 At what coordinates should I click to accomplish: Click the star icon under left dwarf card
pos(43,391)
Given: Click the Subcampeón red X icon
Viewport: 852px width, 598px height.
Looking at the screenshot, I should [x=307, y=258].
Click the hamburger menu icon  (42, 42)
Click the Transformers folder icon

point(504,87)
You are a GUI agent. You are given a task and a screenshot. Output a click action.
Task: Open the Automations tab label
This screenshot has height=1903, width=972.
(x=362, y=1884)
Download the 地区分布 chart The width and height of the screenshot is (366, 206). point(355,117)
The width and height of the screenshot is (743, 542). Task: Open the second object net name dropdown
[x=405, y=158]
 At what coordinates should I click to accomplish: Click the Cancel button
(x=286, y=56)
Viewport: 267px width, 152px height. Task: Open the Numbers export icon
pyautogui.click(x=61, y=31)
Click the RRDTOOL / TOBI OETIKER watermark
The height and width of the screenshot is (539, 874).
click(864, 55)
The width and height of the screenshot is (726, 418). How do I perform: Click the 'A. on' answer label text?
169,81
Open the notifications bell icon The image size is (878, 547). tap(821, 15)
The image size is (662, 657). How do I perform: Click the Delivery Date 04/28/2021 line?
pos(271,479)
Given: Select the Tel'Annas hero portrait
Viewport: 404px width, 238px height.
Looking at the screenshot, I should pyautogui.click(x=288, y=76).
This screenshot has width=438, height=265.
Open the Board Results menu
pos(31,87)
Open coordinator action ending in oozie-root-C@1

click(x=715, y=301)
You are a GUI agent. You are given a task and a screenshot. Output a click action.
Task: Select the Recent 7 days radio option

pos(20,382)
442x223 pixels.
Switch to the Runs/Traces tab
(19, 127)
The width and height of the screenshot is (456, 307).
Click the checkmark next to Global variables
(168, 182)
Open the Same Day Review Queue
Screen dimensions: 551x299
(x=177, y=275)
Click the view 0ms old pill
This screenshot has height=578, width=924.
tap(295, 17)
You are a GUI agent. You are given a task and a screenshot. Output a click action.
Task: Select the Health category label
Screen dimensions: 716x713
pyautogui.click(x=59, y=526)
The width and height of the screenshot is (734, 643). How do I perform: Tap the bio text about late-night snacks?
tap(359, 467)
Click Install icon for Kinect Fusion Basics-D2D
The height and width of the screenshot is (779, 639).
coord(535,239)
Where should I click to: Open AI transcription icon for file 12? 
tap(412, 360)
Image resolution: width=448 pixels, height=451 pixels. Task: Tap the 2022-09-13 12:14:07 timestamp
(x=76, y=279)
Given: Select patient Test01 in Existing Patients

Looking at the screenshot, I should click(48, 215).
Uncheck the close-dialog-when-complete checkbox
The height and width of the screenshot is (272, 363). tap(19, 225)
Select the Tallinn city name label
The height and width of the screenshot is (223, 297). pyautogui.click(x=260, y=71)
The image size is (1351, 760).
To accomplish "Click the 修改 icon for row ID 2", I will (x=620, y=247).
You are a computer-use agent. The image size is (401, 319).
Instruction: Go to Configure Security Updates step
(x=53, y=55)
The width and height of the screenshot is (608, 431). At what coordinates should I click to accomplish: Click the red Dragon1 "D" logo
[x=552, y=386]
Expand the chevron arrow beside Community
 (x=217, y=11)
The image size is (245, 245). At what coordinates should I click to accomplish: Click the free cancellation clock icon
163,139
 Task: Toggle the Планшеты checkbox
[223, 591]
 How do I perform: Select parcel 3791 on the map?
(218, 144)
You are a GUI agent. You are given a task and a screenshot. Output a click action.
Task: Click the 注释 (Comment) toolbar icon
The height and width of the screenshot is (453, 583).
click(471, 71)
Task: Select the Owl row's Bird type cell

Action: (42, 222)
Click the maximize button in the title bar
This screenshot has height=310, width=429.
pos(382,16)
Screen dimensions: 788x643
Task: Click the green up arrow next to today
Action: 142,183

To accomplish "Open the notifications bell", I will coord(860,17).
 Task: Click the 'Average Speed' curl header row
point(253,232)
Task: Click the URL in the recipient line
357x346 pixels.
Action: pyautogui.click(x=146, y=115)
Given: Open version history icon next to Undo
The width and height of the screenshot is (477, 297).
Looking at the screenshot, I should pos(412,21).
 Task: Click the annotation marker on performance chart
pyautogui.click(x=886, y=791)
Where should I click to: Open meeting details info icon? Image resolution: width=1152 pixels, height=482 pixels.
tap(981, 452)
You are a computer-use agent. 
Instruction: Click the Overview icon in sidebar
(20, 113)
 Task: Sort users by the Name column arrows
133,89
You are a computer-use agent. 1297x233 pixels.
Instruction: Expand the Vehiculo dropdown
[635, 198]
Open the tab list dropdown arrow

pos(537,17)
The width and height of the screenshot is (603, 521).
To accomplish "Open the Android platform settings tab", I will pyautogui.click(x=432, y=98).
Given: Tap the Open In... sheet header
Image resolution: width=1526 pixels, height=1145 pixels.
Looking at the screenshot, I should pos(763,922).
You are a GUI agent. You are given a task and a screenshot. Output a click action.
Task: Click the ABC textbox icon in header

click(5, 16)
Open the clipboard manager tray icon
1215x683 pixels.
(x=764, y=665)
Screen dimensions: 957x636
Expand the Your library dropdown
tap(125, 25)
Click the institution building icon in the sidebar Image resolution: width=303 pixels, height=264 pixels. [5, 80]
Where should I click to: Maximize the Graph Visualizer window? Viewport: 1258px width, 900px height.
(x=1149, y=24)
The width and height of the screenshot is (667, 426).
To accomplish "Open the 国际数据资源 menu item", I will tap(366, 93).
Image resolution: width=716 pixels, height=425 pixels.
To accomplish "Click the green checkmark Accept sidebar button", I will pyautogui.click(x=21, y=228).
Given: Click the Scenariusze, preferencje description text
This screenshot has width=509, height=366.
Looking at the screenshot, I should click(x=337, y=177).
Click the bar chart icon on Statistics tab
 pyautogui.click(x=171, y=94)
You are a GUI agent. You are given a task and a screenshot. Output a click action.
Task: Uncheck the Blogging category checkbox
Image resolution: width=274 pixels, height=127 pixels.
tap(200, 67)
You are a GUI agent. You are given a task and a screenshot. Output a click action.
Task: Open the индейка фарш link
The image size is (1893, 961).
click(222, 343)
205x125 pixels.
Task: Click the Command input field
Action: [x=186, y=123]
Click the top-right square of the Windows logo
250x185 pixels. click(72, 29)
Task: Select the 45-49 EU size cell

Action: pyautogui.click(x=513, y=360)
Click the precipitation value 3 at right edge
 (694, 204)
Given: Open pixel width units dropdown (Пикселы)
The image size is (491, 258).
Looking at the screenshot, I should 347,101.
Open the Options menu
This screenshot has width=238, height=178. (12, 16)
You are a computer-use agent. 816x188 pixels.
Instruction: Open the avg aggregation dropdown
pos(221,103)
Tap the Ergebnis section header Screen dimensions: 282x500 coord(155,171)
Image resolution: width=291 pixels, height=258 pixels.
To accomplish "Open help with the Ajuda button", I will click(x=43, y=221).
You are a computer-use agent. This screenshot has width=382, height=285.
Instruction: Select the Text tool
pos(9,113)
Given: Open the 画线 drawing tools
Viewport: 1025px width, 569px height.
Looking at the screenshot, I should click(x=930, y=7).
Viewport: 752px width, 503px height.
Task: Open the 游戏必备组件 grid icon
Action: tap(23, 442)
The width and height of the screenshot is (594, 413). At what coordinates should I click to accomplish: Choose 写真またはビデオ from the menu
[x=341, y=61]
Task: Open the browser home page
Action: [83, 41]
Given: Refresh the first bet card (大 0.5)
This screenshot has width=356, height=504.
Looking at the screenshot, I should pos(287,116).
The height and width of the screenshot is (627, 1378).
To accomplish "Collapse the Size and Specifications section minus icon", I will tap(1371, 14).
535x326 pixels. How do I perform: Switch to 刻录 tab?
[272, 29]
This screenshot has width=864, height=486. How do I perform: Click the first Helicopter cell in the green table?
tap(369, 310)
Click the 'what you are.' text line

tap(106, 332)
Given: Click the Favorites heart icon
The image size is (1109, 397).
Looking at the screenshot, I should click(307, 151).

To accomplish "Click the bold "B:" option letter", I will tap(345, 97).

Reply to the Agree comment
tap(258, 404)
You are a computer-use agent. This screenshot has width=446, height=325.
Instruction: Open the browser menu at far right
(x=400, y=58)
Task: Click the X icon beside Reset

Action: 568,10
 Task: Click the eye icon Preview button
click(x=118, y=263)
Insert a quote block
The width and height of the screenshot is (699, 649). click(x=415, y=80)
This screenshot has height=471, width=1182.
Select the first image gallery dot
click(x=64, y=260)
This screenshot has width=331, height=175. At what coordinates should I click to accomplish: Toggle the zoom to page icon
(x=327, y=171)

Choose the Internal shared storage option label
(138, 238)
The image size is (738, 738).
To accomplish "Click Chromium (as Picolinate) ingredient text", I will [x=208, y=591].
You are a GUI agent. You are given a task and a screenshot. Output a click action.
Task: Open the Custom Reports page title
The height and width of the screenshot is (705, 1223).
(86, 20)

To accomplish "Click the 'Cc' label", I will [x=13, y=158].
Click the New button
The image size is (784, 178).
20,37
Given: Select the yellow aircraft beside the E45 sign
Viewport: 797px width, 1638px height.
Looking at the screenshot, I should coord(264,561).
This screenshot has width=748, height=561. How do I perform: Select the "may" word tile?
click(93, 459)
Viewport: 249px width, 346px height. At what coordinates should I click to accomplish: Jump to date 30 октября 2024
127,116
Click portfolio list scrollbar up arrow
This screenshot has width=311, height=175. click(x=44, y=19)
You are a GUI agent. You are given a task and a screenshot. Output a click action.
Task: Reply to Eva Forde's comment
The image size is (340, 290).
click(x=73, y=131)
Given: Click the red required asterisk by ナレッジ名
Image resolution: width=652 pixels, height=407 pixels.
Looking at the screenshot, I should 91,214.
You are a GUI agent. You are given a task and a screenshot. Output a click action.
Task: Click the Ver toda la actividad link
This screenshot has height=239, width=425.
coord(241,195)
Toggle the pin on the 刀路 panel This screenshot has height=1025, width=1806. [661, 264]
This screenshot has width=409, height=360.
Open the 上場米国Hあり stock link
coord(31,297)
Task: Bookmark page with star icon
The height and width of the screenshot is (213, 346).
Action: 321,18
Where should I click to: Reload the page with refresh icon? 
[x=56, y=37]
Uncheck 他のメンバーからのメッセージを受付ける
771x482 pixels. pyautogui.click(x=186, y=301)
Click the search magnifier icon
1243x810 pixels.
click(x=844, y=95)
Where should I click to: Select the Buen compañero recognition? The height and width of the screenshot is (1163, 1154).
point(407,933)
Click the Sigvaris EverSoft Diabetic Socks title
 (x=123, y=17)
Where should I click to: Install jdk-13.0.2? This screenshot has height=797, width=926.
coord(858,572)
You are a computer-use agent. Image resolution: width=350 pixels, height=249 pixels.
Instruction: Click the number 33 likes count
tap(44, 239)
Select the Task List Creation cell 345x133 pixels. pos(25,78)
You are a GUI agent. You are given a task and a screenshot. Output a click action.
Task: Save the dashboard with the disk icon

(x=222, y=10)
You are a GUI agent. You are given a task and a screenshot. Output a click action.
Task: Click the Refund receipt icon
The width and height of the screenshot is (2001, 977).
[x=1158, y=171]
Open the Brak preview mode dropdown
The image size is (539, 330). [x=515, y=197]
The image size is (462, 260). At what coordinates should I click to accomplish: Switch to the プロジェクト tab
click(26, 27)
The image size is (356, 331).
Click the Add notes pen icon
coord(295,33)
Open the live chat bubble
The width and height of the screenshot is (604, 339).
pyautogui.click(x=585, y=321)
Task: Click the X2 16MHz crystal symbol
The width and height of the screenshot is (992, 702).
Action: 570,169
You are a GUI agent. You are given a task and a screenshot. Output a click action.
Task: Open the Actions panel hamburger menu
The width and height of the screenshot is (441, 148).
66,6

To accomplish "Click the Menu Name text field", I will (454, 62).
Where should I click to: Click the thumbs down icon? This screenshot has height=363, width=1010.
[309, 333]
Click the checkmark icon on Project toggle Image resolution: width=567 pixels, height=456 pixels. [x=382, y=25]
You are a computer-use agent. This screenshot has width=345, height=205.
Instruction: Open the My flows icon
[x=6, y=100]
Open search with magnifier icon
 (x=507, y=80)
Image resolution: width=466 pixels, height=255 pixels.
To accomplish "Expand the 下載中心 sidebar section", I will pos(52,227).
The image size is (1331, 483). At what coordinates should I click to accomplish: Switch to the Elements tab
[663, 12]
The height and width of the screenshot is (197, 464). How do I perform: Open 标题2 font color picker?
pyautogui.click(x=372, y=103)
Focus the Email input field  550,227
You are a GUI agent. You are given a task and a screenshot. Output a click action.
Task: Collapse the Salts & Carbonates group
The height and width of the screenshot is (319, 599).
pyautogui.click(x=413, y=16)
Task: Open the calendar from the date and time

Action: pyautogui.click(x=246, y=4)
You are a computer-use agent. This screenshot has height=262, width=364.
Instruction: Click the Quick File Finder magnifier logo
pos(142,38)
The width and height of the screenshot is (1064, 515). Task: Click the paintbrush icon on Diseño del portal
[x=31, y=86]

○ ○ ○

## Task statement
Across all the records above, find each line with "category" in it and copy it.

## Exercise answer
Task: Select the Health category label
Task: Uncheck the Blogging category checkbox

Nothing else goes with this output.